3. Remember Shelley Jones
from our last newsletter? She went to Sweden this summer and wrote to tell me about her very exciting trip. I want to share her experiences with you (which might motivate you to take the step and visit Sweden soon):

... I had the most wonderful experience in Sweden this past summer.  I visited my cousin Gunilla in Umea.  She took me to my grandfather’s birthplace, where I met many other relatives.  We toured the farm, shared photos, and learned the history of the family.  My Swedish family had been curious for many years as to what became of my grandfather.

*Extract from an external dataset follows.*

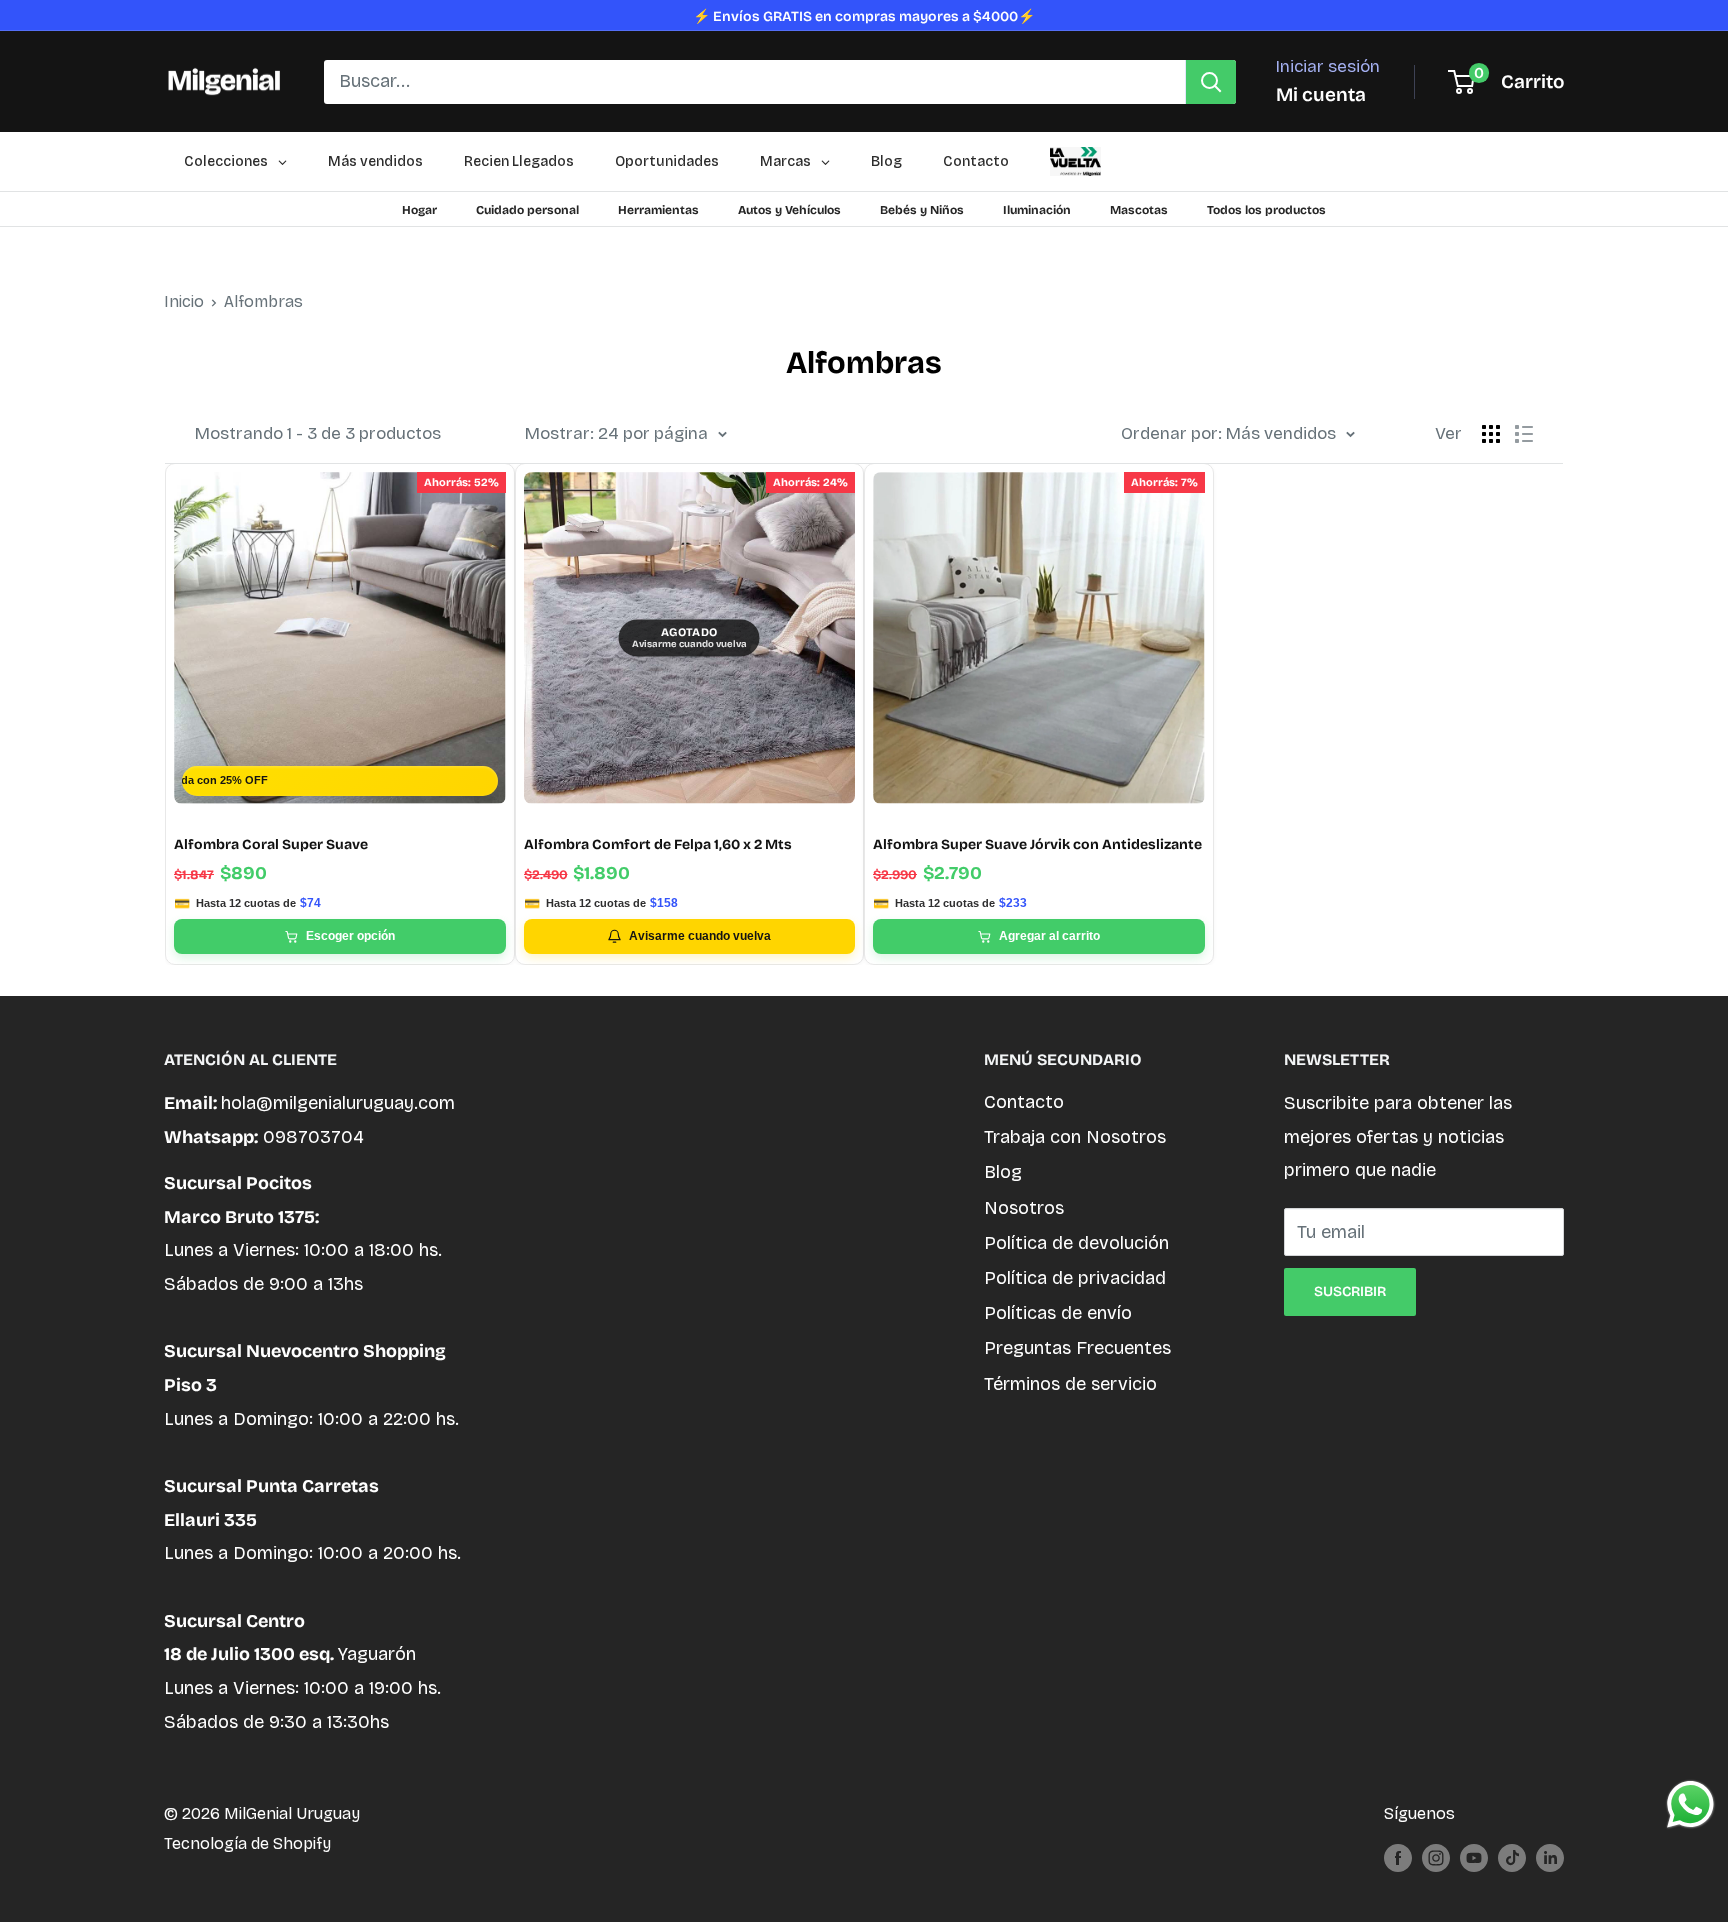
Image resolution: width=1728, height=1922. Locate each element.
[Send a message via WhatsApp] (1690, 1804)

However, the most fascinating thing happened while we were visiting the farm. We learned that another American (to whom I am related) had visited 2 months was her family who my grandfather came to the U.S. to meet. ... I met her last week-end and we shared photos, memories of our trips, and genealogical records. 

The trip fulfilled a long-time dream of mine to find and meet my Swedish family.  The big surprise was to learn that I had a cousin in the U.S. with the same dream, and who traveled to the same place, the same summer,  and who lives only a few hours from me. 

You truly have been a “Bridge to Sweden.” I can’t thank you enough for your help in making this dream come true!